# Directions
Exact transcription with no images: write out all of the entries below.

# Extracted information
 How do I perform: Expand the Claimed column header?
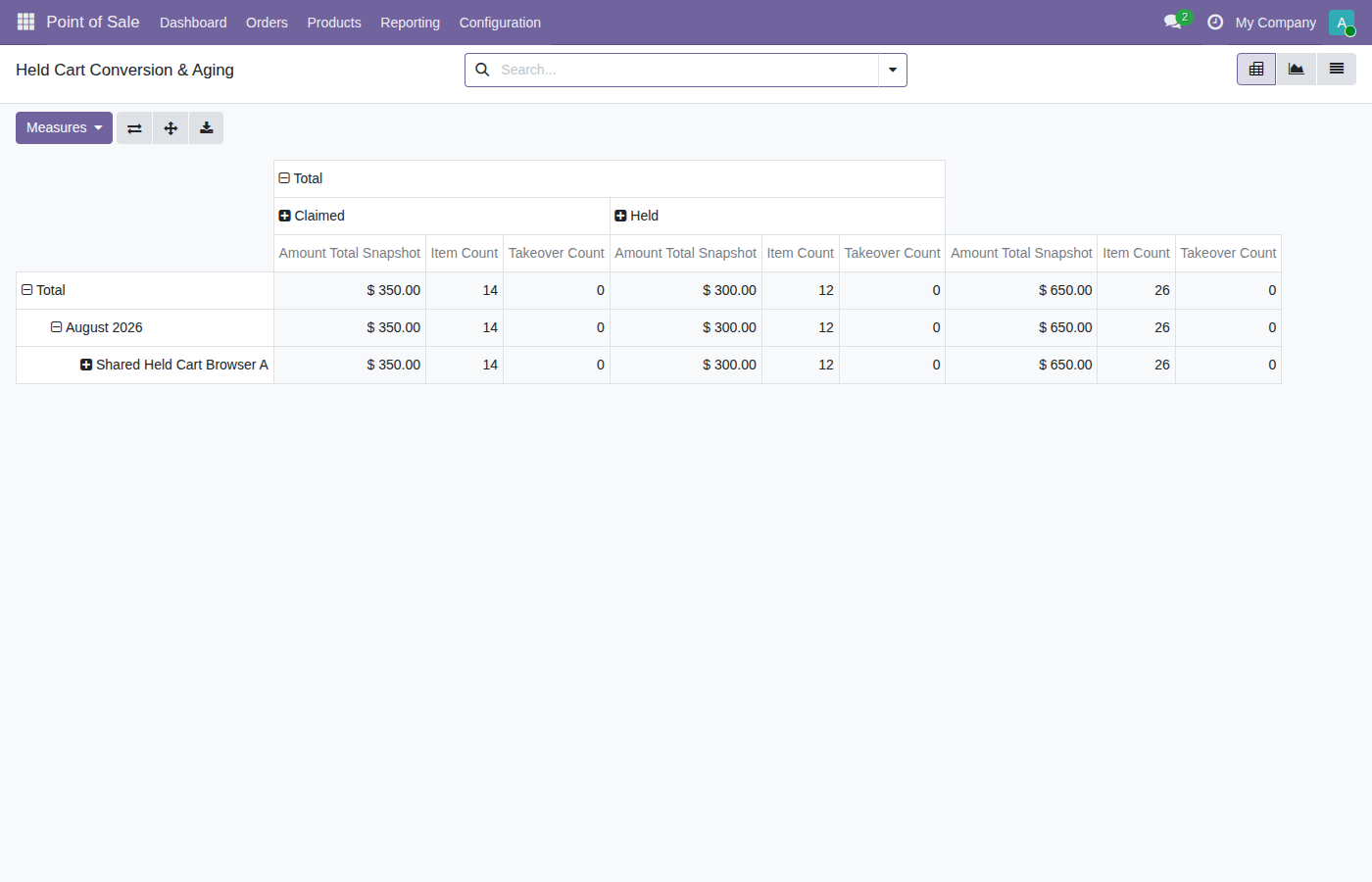point(312,216)
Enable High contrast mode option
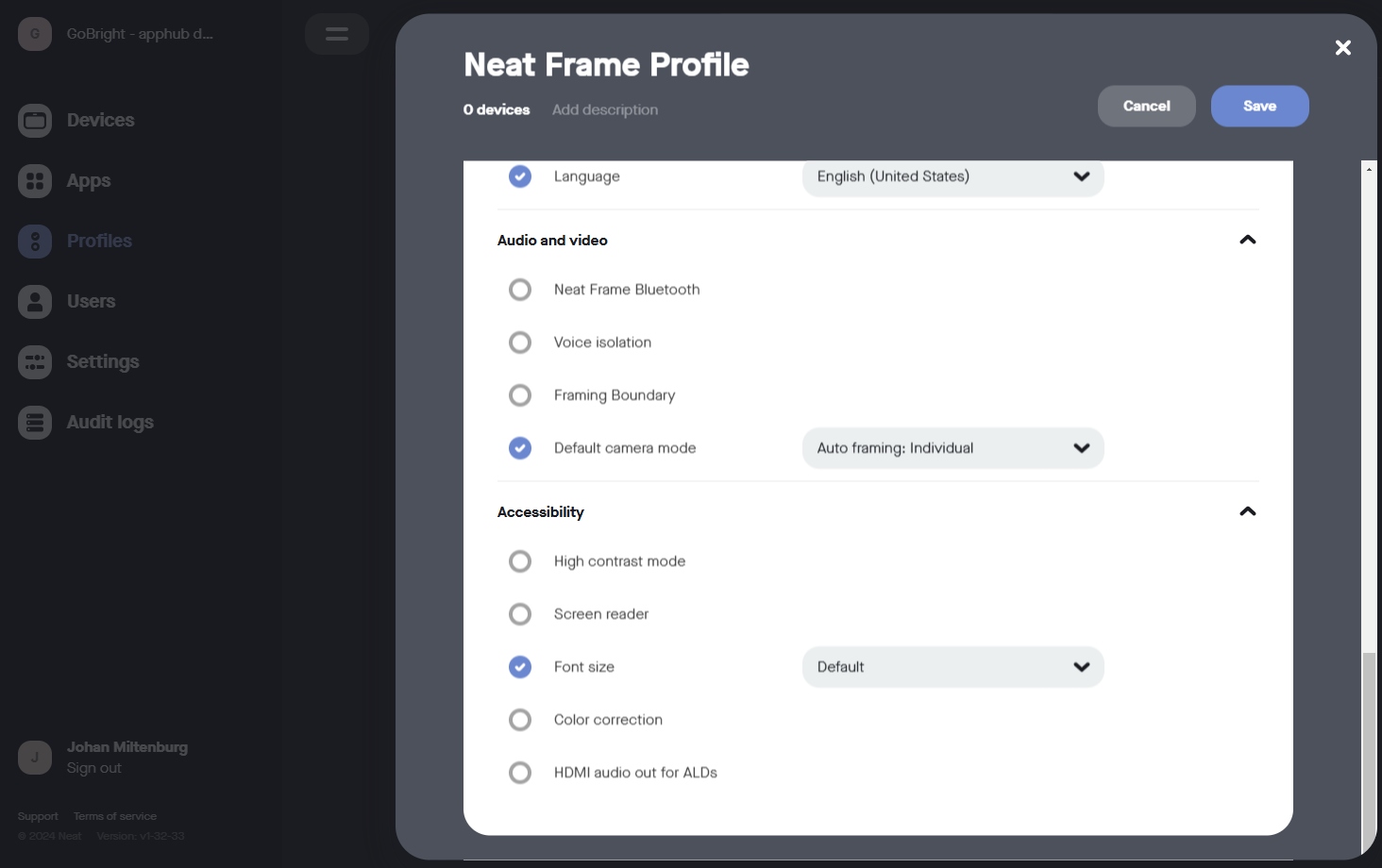This screenshot has width=1382, height=868. coord(520,561)
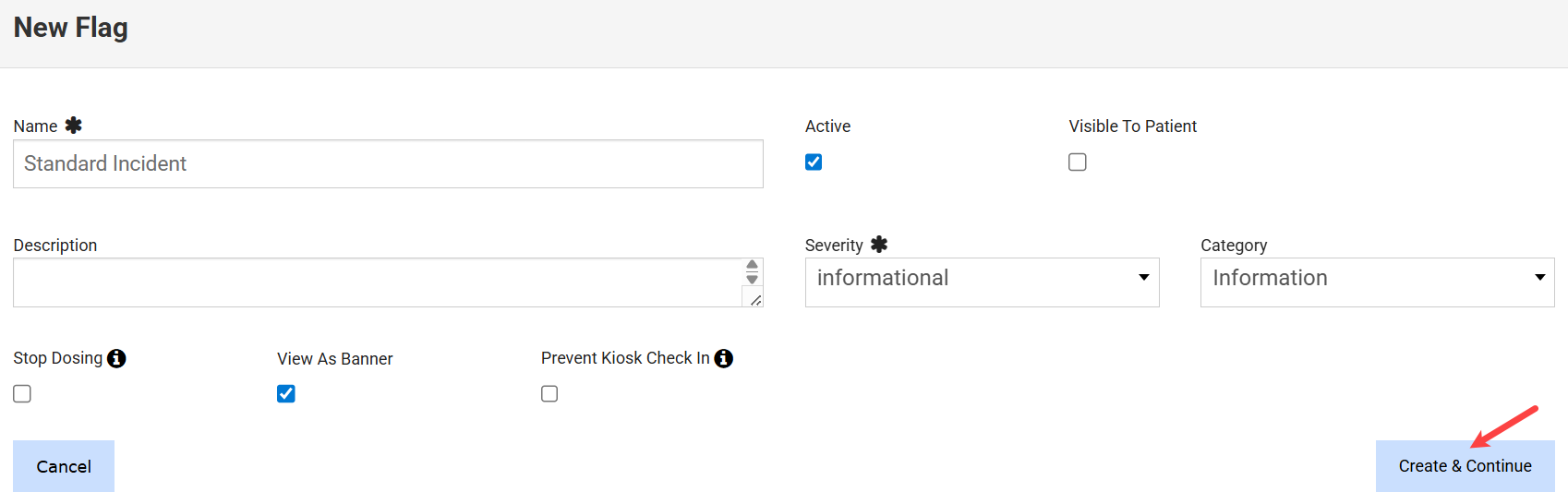Click the New Flag heading

pyautogui.click(x=71, y=28)
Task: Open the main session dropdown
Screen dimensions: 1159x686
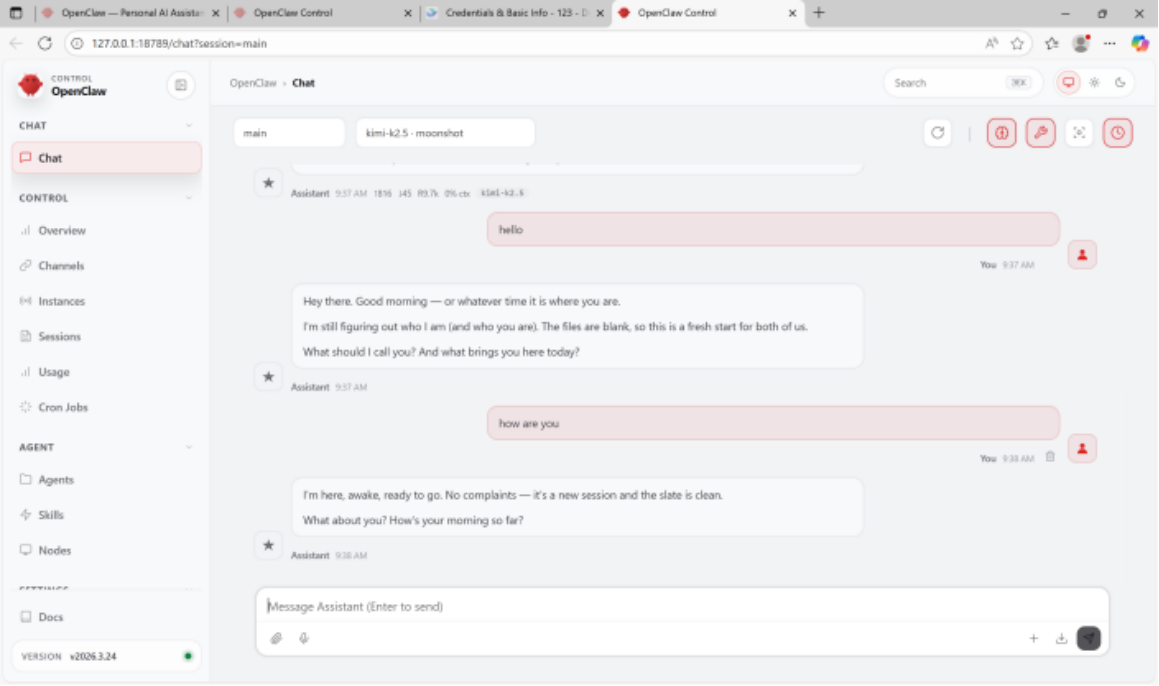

# Final answer
 How do I perform: Expand the Claimed column header?
point(312,216)
Enable High contrast mode option
This screenshot has width=1382, height=868. coord(520,561)
Click the New Flag heading

pyautogui.click(x=71, y=28)
Task: Open the main session dropdown
Screen dimensions: 1159x686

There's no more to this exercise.